** Required work **
Convert the lines below into a Markdown table with the columns "No." and "Line," numbering each line in order and omitting blank lines.

Saved data entries
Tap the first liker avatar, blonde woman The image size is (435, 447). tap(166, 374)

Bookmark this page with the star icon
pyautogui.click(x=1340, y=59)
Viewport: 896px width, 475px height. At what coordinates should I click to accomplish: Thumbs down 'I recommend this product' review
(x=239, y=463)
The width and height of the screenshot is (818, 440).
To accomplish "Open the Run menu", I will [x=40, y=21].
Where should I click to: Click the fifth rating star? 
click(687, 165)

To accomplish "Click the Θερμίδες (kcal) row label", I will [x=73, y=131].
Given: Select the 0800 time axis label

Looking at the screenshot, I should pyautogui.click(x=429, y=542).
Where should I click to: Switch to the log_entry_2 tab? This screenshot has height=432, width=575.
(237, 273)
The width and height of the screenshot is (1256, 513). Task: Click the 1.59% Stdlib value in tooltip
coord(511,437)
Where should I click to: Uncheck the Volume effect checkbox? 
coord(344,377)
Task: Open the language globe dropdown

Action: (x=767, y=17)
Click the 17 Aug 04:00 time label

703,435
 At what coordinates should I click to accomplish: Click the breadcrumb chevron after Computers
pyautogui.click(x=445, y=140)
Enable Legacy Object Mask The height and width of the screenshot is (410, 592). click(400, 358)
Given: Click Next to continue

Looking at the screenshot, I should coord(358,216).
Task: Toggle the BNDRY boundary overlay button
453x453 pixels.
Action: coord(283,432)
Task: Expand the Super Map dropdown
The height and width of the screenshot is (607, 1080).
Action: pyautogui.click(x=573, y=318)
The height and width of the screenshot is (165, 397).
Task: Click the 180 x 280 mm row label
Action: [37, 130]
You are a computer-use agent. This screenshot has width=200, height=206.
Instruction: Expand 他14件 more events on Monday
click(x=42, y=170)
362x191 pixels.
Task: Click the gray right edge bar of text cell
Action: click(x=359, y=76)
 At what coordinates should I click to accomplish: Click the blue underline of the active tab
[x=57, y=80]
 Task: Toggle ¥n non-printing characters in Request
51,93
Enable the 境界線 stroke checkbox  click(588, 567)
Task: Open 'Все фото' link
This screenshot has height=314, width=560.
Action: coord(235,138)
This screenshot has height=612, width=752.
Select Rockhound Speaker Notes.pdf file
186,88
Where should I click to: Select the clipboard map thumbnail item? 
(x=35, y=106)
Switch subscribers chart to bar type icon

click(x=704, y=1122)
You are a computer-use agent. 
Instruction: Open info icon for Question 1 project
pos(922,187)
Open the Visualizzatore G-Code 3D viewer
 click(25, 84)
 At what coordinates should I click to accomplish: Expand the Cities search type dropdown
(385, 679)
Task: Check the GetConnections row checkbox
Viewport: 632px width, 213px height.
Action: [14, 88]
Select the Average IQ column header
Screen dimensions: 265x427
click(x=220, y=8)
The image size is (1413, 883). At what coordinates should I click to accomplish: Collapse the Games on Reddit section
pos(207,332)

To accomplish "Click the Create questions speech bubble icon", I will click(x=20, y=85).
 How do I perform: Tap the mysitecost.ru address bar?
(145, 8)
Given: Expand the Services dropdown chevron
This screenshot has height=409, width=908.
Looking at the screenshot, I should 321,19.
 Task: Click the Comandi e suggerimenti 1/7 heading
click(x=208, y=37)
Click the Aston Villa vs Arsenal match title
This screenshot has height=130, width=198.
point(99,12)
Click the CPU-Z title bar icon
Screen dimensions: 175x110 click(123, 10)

** Answer to this task **
| No. | Line |
|---|---|
| 1 | Tap the first liker avatar, blonde woman The image size is (435, 447). tap(166, 374) |
| 2 | Bookmark this page with the star icon |
| 3 | pyautogui.click(x=1340, y=59) |
| 4 | Viewport: 896px width, 475px height. At what coordinates should I click to accomplish: Thumbs down 'I recommend this product' review |
| 5 | (x=239, y=463) |
| 6 | The width and height of the screenshot is (818, 440). |
| 7 | To accomplish "Open the Run menu", I will [x=40, y=21]. |
| 8 | Where should I click to: Click the fifth rating star?  |
| 9 | click(687, 165) |
| 10 | To accomplish "Click the Θερμίδες (kcal) row label", I will [x=73, y=131]. |
| 11 | Given: Select the 0800 time axis label |
| 12 | Looking at the screenshot, I should pyautogui.click(x=429, y=542). |
| 13 | Where should I click to: Switch to the log_entry_2 tab? This screenshot has height=432, width=575. |
| 14 | (237, 273) |
| 15 | The width and height of the screenshot is (1256, 513). Task: Click the 1.59% Stdlib value in tooltip |
| 16 | coord(511,437) |
| 17 | Where should I click to: Uncheck the Volume effect checkbox?  |
| 18 | coord(344,377) |
| 19 | Task: Open the language globe dropdown |
| 20 | Action: (x=767, y=17) |
| 21 | Click the 17 Aug 04:00 time label |
| 22 | 703,435 |
| 23 |  At what coordinates should I click to accomplish: Click the breadcrumb chevron after Computers |
| 24 | pyautogui.click(x=445, y=140) |
| 25 | Enable Legacy Object Mask The height and width of the screenshot is (410, 592). click(400, 358) |
| 26 | Given: Click Next to continue |
| 27 | Looking at the screenshot, I should coord(358,216). |
| 28 | Task: Toggle the BNDRY boundary overlay button |
| 29 | 453x453 pixels. |
| 30 | Action: coord(283,432) |
| 31 | Task: Expand the Super Map dropdown |
| 32 | The height and width of the screenshot is (607, 1080). |
| 33 | Action: pyautogui.click(x=573, y=318) |
| 34 | The height and width of the screenshot is (165, 397). |
| 35 | Task: Click the 180 x 280 mm row label |
| 36 | Action: [37, 130] |
| 37 | You are a computer-use agent. This screenshot has width=200, height=206. |
| 38 | Instruction: Expand 他14件 more events on Monday |
| 39 | click(x=42, y=170) |
| 40 | 362x191 pixels. |
| 41 | Task: Click the gray right edge bar of text cell |
| 42 | Action: click(x=359, y=76) |
| 43 |  At what coordinates should I click to accomplish: Click the blue underline of the active tab |
| 44 | [x=57, y=80] |
| 45 |  Task: Toggle ¥n non-printing characters in Request |
| 46 | 51,93 |
| 47 | Enable the 境界線 stroke checkbox  click(588, 567) |
| 48 | Task: Open 'Все фото' link |
| 49 | This screenshot has height=314, width=560. |
| 50 | Action: coord(235,138) |
| 51 | This screenshot has height=612, width=752. |
| 52 | Select Rockhound Speaker Notes.pdf file |
| 53 | 186,88 |
| 54 | Where should I click to: Select the clipboard map thumbnail item?  |
| 55 | (x=35, y=106) |
| 56 | Switch subscribers chart to bar type icon |
| 57 | click(x=704, y=1122) |
| 58 | You are a computer-use agent.  |
| 59 | Instruction: Open info icon for Question 1 project |
| 60 | pos(922,187) |
| 61 | Open the Visualizzatore G-Code 3D viewer |
| 62 |  click(25, 84) |
| 63 |  At what coordinates should I click to accomplish: Expand the Cities search type dropdown |
| 64 | (385, 679) |
| 65 | Task: Check the GetConnections row checkbox |
| 66 | Viewport: 632px width, 213px height. |
| 67 | Action: [14, 88] |
| 68 | Select the Average IQ column header |
| 69 | Screen dimensions: 265x427 |
| 70 | click(x=220, y=8) |
| 71 | The image size is (1413, 883). At what coordinates should I click to accomplish: Collapse the Games on Reddit section |
| 72 | pos(207,332) |
| 73 | To accomplish "Click the Create questions speech bubble icon", I will click(x=20, y=85). |
| 74 |  How do I perform: Tap the mysitecost.ru address bar? |
| 75 | (145, 8) |
| 76 | Given: Expand the Services dropdown chevron |
| 77 | This screenshot has height=409, width=908. |
| 78 | Looking at the screenshot, I should 321,19. |
| 79 |  Task: Click the Comandi e suggerimenti 1/7 heading |
| 80 | click(x=208, y=37) |
| 81 | Click the Aston Villa vs Arsenal match title |
| 82 | This screenshot has height=130, width=198. |
| 83 | point(99,12) |
| 84 | Click the CPU-Z title bar icon |
| 85 | Screen dimensions: 175x110 click(123, 10) |